The other type of employer-sponsored health plan under ERISA law is the “non-self-funded” health insurance. In this type, the employer simply provides recurring premium payments to a traditional health insurance company that insures the employees and services the benefit payments. Most small and medium-sized businesses that offer health plans to employees will be in the “non-self-funded” category simply because they don’t have a large enough pool of employees and money to make the self-funded type of plan economical.

Subrogation rights under self-funded ERISA plans can be very different from subrogation rights under non-self-funded ERISA plans. Self-funded plans typically have much stronger rights established under federal law to recover a greater amount of the benefits that have been provided. In some cases, there is strong law establishing their right to recover each and every penny that has been provided in medical provider payments out of an injury victim’s settlement, award, or verdict. Therefore, these self-funded plans have to be identified and dealt with as early as possible in a personal injury claim to protect the injury victim’s settlement funds. Non-self-funded ERISA plans, in contrast, are much more likely to be covered by the greater reimbursement right limitations available under state law.

Private Health Insurance

Those folks who can’t or choose not to get health insurance through their employers can still elect to get private health insurance directly. As with all health insurance plans, the private insurance policies will specify the insurers’ subrogation and lien rights within the language of the insurance policies. Generally, however, these will be limited by the applicable state statutes and case law addressing reimbursement from personal injury claim settlements, awards, and verdicts.

Public Insurance Programs (Medicare and Medicaid/Medi-Cal)

The two largest public health insurance programs in the United States are Medicare and Medicaid – Medicaid in California is called “Medi-Cal.” Medicare is generally the health insurer for folks over a certain age or qualified for Social Security disability. Medicare reimbursement rights from personal injury claims are generally managed by the Centers for Medicare and Medicare Services (CMS), a federal agency. However, some insurance companies providing Medicare services will also do this directly.

Medicaid is primarily funded by the federal government but administered at the state level. In California, this health coverage is known as Medi-Cal, and reimbursements from personal injury claims are managed through the state Department of Health Care Services (DHCS).

Medicare and Medi-Cal – being government health programs – have solid laws requiring reimbursements for benefits out of personal injury claims.

Tricare and VA Healthcare

Active members of the military and their families and some retirees receive health care through the Tricare health care program (formerly known as “CHAMPUS”).

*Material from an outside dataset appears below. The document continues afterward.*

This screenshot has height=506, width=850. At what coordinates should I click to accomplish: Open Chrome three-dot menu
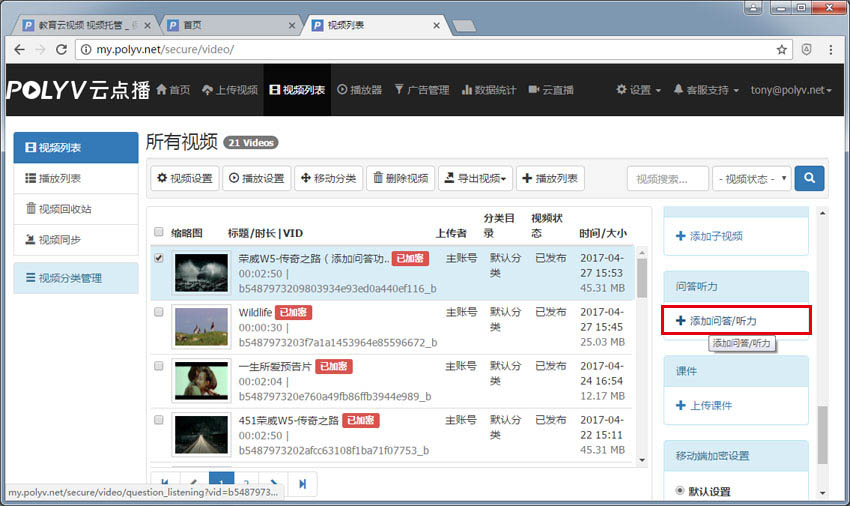click(831, 49)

At the same time, veterans generally have access to health care through the Veterans Administration (VA) health care system. Both have their own rules and internal offices for reimbursements and are subject only to federal law as to limitations on their reimbursement rights, making this another category of a health insurer that needs to be identified and dealt with early in a personal injury claim.

An experienced personal injury attorney will know all the “in’s and out’s” of health insurance, med-pay insurance, provider lien reimbursements, and the specific laws and procedures that apply to each. This knowledge directly benefits clients by assuring that the necessary reimbursements are made to protect the client. No more than is legally required is paid out of the client’s settlement, award, or verdict.